One in 17 British carpenters born in the 1940s will die of the asbestos-related cancer mesothelioma, according to new research.
The study, published in the British Journal of Cancer and funded by the charity Cancer Research UK and the Health and Safety Executive, studied more than 600 patients who have mesothelioma and 1,400 healthy people to examine UK rates of the disease linked to different occupations.
Men born in the 1940s who worked as carpenters for more than 10 years before they reached the age of 30 had a lifetime risk for mesothelioma of about one in 17.
For plumbers, electricians and decorators born in the same decade who worked in their trade for more than 10 years before they were 30, the risk was one in 50, and for other construction workers it was one in 125. For every case of mesothelioma, asbestos also caused about one case of lung cancer, so the overall risk of asbestos-related cancer for this particular group of carpenters was about one in 10, the researchers concluded.
The risk also increased in other industries, with the study showing that two-thirds of all UK men and one-quarter of women had worked in jobs involving potential asbestos exposure at some time in their lives.
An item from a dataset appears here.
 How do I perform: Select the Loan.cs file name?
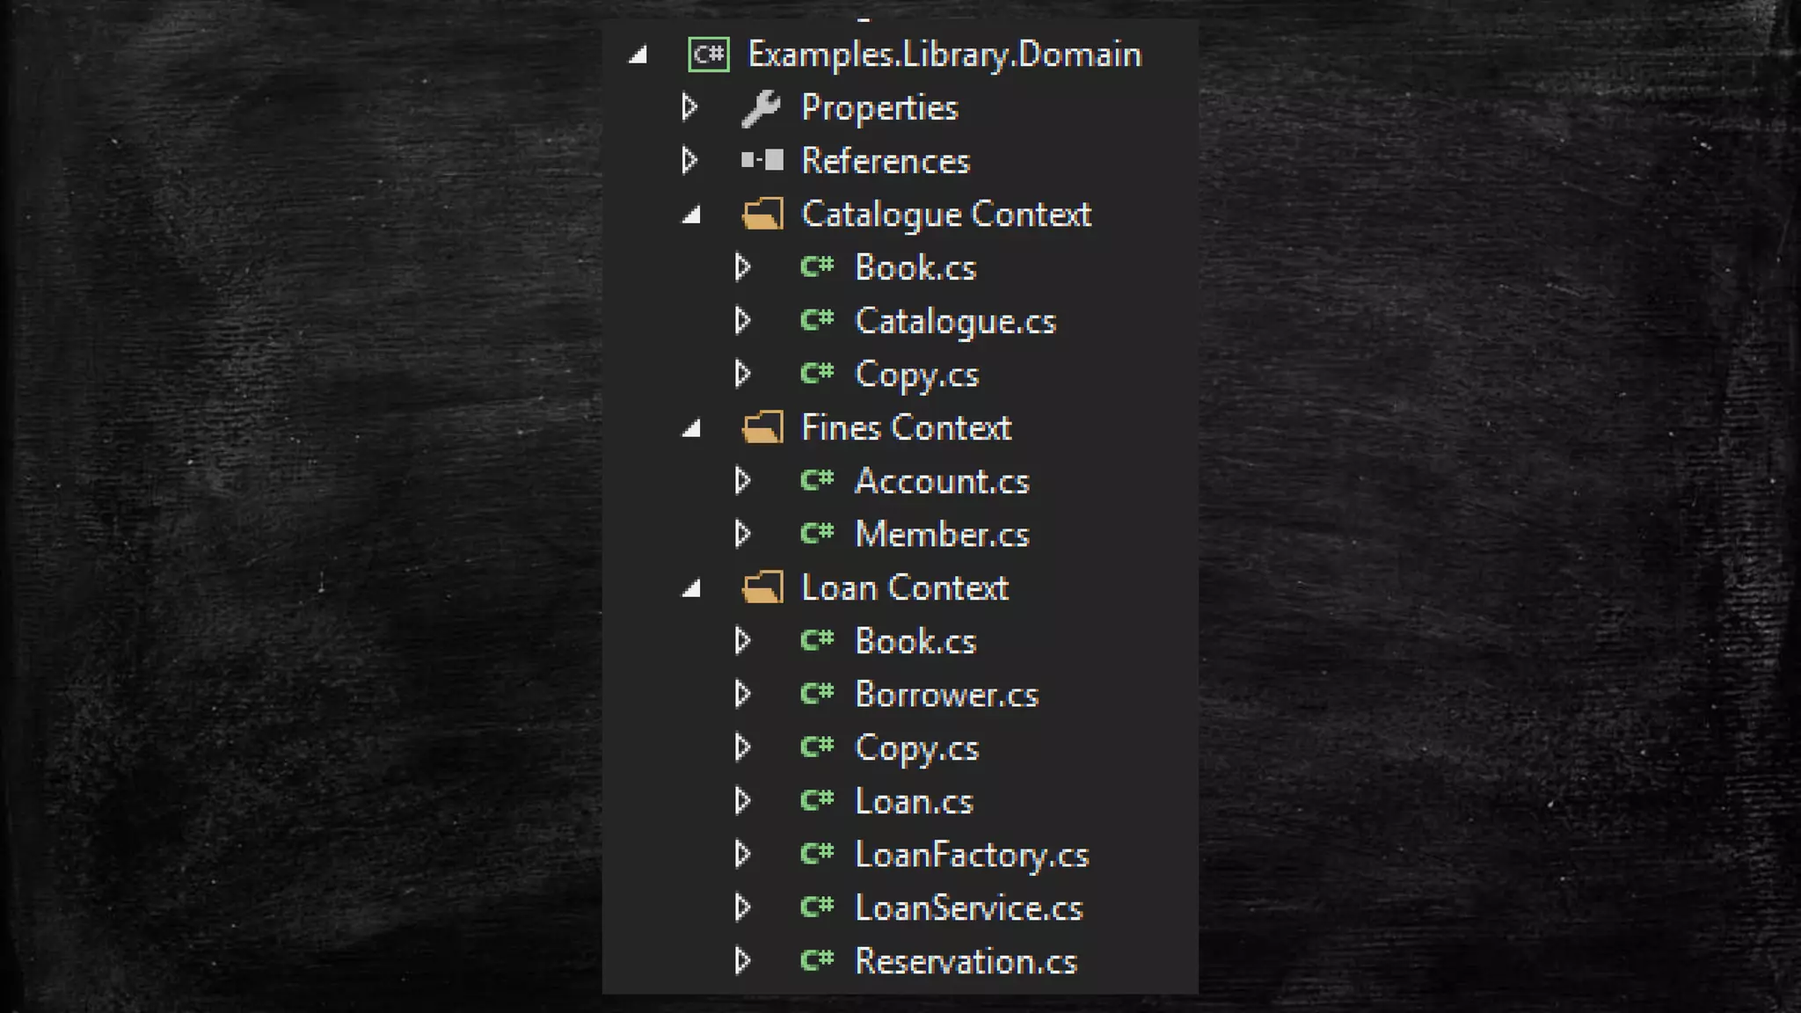[914, 802]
There was also a small increased risk for people who had lived with a person who had been exposed to asbestos.
By comparison, the risk of mesothelioma for the rest of the UK population who had not experienced these occupational exposures was about one in 1,000, the apparently unexposed cases accounting for 60% of all mesotheliomas in women and 15% in men.
Professor Julian Peto, Cancer Research UK epidemiologist and lead researcher based at the London School of Hygiene and Tropical Medicine, said: “The risk is highest in people who were exposed to asbestos before the age of 30. By getting information on all the jobs people had ever done, we have shown that the risk in some occupations, particularly in the building industry, is higher than we previously thought.”